Labor Code section 229 provides in relevant part, “Actions to enforce the provisions of this article for the collection of due and unpaid wages claimed by an individual may be maintained without regard to the existence of any private agreement to arbitrate.” By contrast, Section 2 of the FAA provides in relevant part, “A written provision in…a contract evidencing a transaction involving commerce to settle by arbitration a controversy thereafter arising out of such contract or transaction…shall be valid, irrevocable, and enforceable, save upon such grounds as exist at law or equity for the revocation of any contract.” In this case, the Agreement contained the following language, “any controversy or claim between the parties arising out of or relating to this Agreement or any alleged breach thereof, including any issues…that this Agreement or any part hereof is invalid, illegal, or otherwise voidable or void, shall be submitted to binding arbitration.” Thus, the question was which law would control the arbitration clause.
In order to prevail on FAA preemption, Prime Time had to show that the subject matter of the agreement involved interstate commerce.[i] Plaintiff conceded that Prime Time was involved in interstate commerce (including providing shuttle service to and from major California airports and harbors, contracting with Expedia and other web vendors to advertise on the vendors’ websites, and allowing passengers to make reservations and payments online) but argued that he was not engaged in interstate commerce because he only drove shuttles in California. The court of appeal adopted the reasoning in Abel v. S. Shuttle Servs., Inc. (11th Cir. 2011) 631 F.3d 1210, 1216 (“the purely intrastate transport of passengers to and from an airport may, under certain circumstances, constitute interstate commerce…”) and held that both Plaintiff and Defendants were engaged in interstate commerce because of the above indicia.

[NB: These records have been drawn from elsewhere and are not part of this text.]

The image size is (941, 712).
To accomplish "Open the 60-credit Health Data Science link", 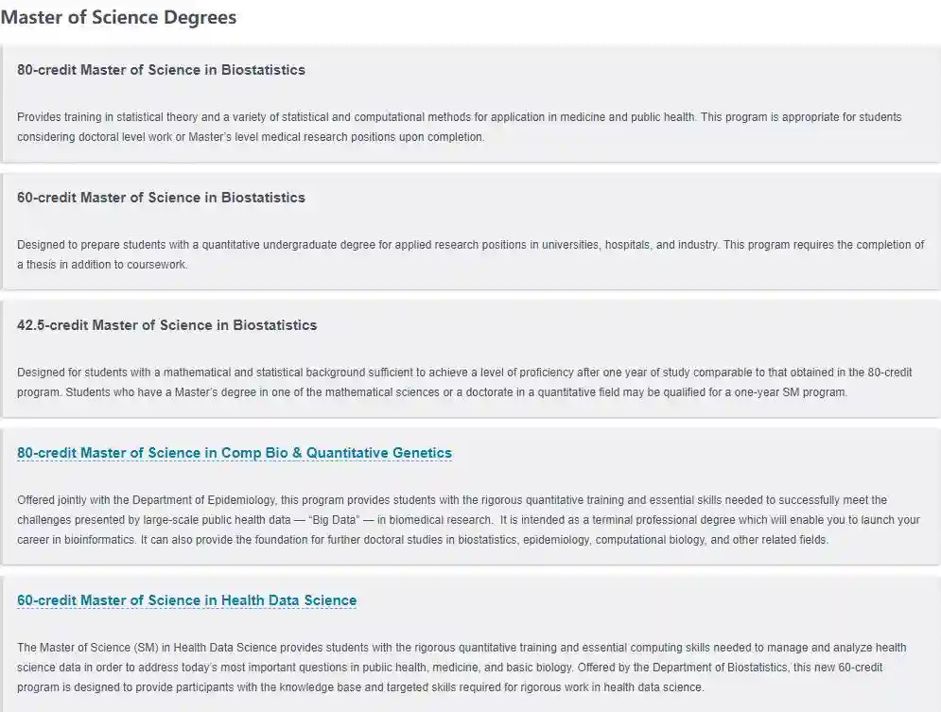I will pyautogui.click(x=186, y=600).
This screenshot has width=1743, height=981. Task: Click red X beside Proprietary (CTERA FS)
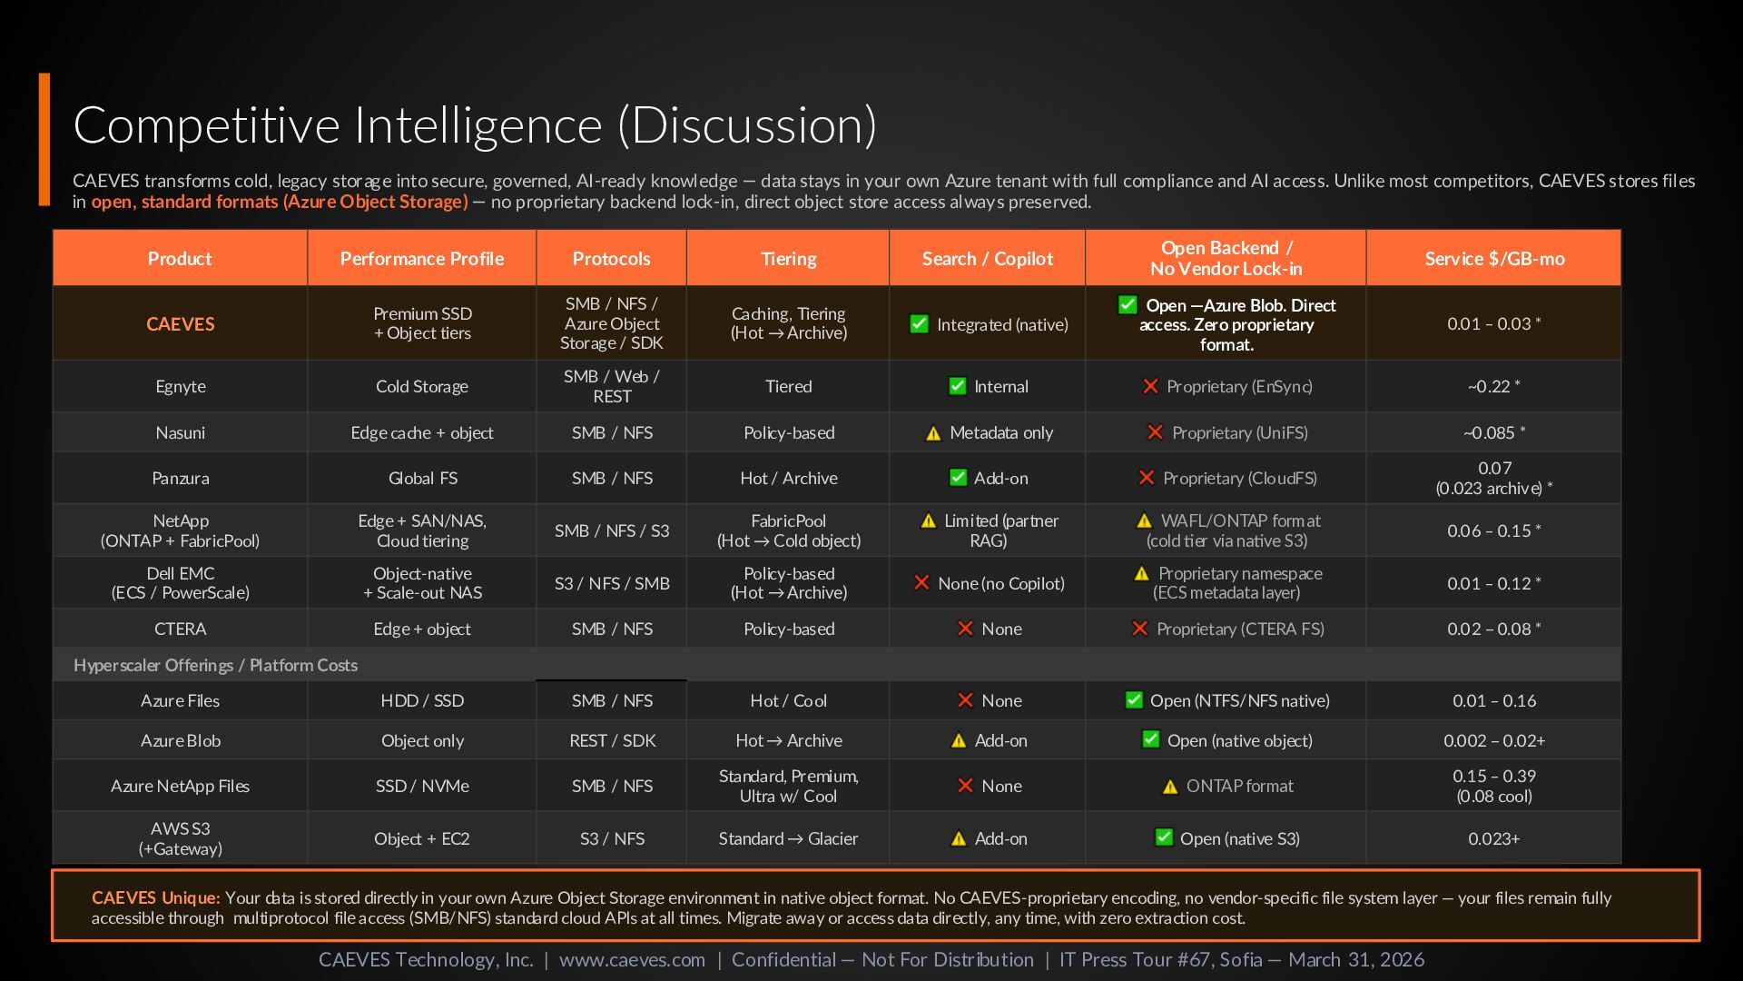(x=1140, y=629)
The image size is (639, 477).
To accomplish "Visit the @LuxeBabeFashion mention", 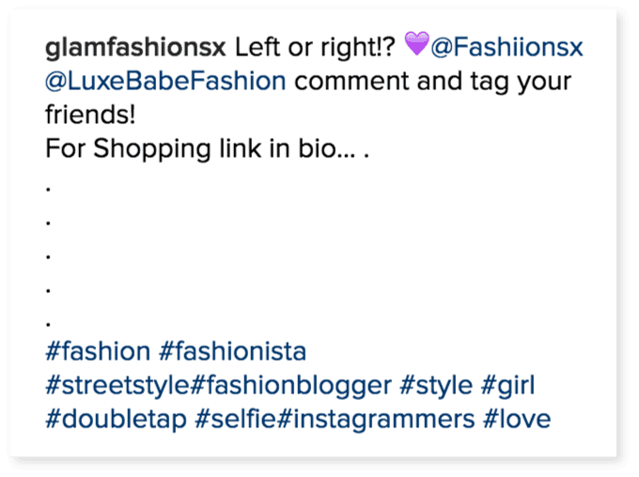I will tap(164, 81).
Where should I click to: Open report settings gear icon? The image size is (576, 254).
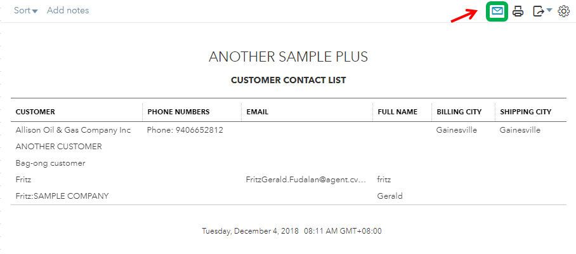pos(563,11)
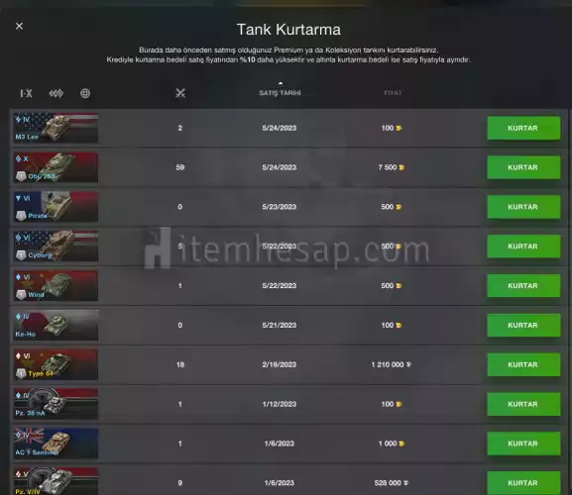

The appellate court further held that Plaintiff’s allegation that he was misclassified as an independent contractor and that therefore the Labor Code (not the Agreement) determined his compensation still fell within the scope of the arbitration provision because Plaintiff’s claims “ar[ose] out of or relat[ed] to” the Agreement. Such broad language in arbitration clauses has been extended to extra-contractual disputes between the contracting parties,[ii] and it was appropriate to arbitrate Plaintiff’s statutory claims since Prime Time had established that the parties’ contract involved interstate commerce,[iii] given the public policy favoring arbitration.
Regarding the waiver issue, the court of appeal held that the trial court’s ruling was not supported by the record (i.e., that Prime Time had not been dilatory nor was trial imminent) and that 14 months was an insufficient amount of time to support waiver of an arbitration clause.[iv]
[i] Lane v. Francis Capital Mgmt LLC (2014) 224 Cal.App.4th 676, 687-88; Giuliano v. Inland Empire Personnel, Inc. (2007) 149 Cal.App.4th 1276, 1286; Shepard v. Edward Mackay Enter., Inc. (2007) 148 Cal.App.4th 1092, 1101.
[ii] Coast Plaza Doctors Hosp. v. Blue Cross of Calif. (2000) 83 Cal.App.4th 677, 681, fn. 2, 686; Berman v. Dean Witter & Co., Inc. (1975) 44 Cal.App.3d 999, 1003.
[iii] Mitsubishi Motors v. Soler Chrysler-Plymouth (1985) 473 U.S. 614, 626.
[iv] Iskanian v. CLS Transp. Los Angeles LLC (2014) 59 Cal.4th 348, 376-77.